You may be surprised to learn that the first round of the French Election affected US mortgage interest rates. If you’re looking to buy or refinance a house soon, understanding how these broader market factors influence one another may just play into your personal financial decision-making.
Recap: Round 1 of The French Election
For those of you who missed it, the first round of the French election happened on Sunday, April 23, 2017. Because no candidate won a majority in round 1, the top two candidates, Emmanuel Macron and Marine Le Pen, will face off on May 7. Macron is a centrist committed to free markets and global trades while Le Pen of the National Front is a far-right populist vowing to exit the European Union (EU) and suspend immigration.
According to polling on April 26, 2017, Macron is expected to win over 60% of votes and become the next President of France. The results and current predictions left investors across the globe relieved on the morning of Monday, April 24 as we saw stocks advancing and safe-haven assets, such as US Treasuries and gold, retreating. We also saw mortgage rates rise slightly here at Clara on Monday morning — about ⅛ of a point on a 30 year fixed rate. Which raises the question, how are all these things related and, as a prospective homebuyer or homeowner in the US, what should I be watching for on May 7th?
What’s the French Election Got to Do with US Mortgage Rates?
Let’s take a step back. Most people think the government sets mortgage interests rates. It does not. Instead, markets influence mortgage interest rates constantly. So seemingly far away events, like the French elections, could actually influence things like the interest rate on your mortgage.Here is a high-level explanation as to how the markets influence mortgage interest rates.
Imagine a spectrum with more risky assets, like stocks, on one end and less risky assets, like US Treasury bonds, on the other end.
Now, let’s place mortgage-backed securities (MBS) on this spectrum. Specifically, US Agency MBS (as opposed to Non-Qualified Mortgage products), as Agency MBS bonds ultimately determine mortgage rates.
On the risk spectrum, US Agency MBS sit very close to US Treasury bonds since their principal and interest cash flows are guaranteed by federal agencies under government conservatorship. In other words, if borrowers default on their payments, Fannie and Freddie backed by Uncle Sam have promised to pick up the tabs.
When the market is volatile, investors tend to shy away from uncertainties and seek safer assets offering lower returns – like US Treasuries or US Agency MBS. The surge in demand for these bonds drives their prices up. Because bond prices and yields are inversely related, we tend to witness lower Treasury yields when investors seek safe haven assets. This can also pull down mortgage interest rates. If mortgage rates are lower, people can generally better afford houses when buying or can refinance to lower rates and possibly have more of their paycheck to spend on things other than their monthly mortgage payments. And voila, you now have a very simplistic grasp of how a vote in France can influence your pocketbook at home.
The Take-Away: All Ships Tend to Rise with Stability
If Macron becomes the next French President, US mortgage interest rates may very well stay stable, since that expectation is priced into the market.

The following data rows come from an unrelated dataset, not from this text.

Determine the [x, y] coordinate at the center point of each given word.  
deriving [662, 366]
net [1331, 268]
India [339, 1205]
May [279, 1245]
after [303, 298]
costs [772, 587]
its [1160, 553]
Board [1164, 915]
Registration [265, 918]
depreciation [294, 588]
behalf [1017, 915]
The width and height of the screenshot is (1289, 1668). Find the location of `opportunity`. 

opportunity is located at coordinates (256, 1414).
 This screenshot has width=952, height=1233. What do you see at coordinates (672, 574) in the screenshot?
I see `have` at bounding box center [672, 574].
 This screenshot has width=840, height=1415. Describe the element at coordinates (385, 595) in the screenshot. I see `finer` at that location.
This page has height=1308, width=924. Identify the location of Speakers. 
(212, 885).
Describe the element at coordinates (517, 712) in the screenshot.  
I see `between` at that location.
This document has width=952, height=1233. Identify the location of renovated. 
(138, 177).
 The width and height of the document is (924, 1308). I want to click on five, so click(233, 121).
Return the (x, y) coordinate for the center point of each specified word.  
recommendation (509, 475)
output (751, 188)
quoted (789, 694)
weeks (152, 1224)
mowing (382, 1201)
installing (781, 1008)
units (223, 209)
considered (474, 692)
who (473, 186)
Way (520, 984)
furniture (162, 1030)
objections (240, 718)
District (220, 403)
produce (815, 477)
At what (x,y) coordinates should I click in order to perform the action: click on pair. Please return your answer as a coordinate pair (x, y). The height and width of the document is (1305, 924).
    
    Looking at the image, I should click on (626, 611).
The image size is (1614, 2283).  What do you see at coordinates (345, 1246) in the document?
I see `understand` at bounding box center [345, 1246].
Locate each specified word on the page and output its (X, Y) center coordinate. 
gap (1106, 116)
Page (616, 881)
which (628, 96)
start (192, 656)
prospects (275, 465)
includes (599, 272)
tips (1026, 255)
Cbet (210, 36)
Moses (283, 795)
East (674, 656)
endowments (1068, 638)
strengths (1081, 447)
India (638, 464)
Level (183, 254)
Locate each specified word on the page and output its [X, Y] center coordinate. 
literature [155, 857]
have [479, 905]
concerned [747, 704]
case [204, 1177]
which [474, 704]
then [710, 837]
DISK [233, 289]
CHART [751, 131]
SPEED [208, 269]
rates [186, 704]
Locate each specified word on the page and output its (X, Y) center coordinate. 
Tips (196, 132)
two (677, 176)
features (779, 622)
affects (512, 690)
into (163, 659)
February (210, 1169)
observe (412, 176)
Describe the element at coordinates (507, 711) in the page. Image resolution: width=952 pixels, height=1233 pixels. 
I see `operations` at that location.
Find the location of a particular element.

If Le Pen were to win, we could witness a drop in rates like we saw after Brexit, when the UK voted to leave the European Union, because Le Pen has vowed to do the same. That would mean, here in the US, future and current homeowners might be able to see mortgage rates dip below 4% again. This could be a short-term silver lining for some, but generally, homeowners and homebuyers alike are better off in the long term with financial market stability. So you may not want to root for EU dissolution even if it means shaving a bit off your mortgage interest rate.
Update: Macron won as predicted. US mortgage rates remained relatively stable.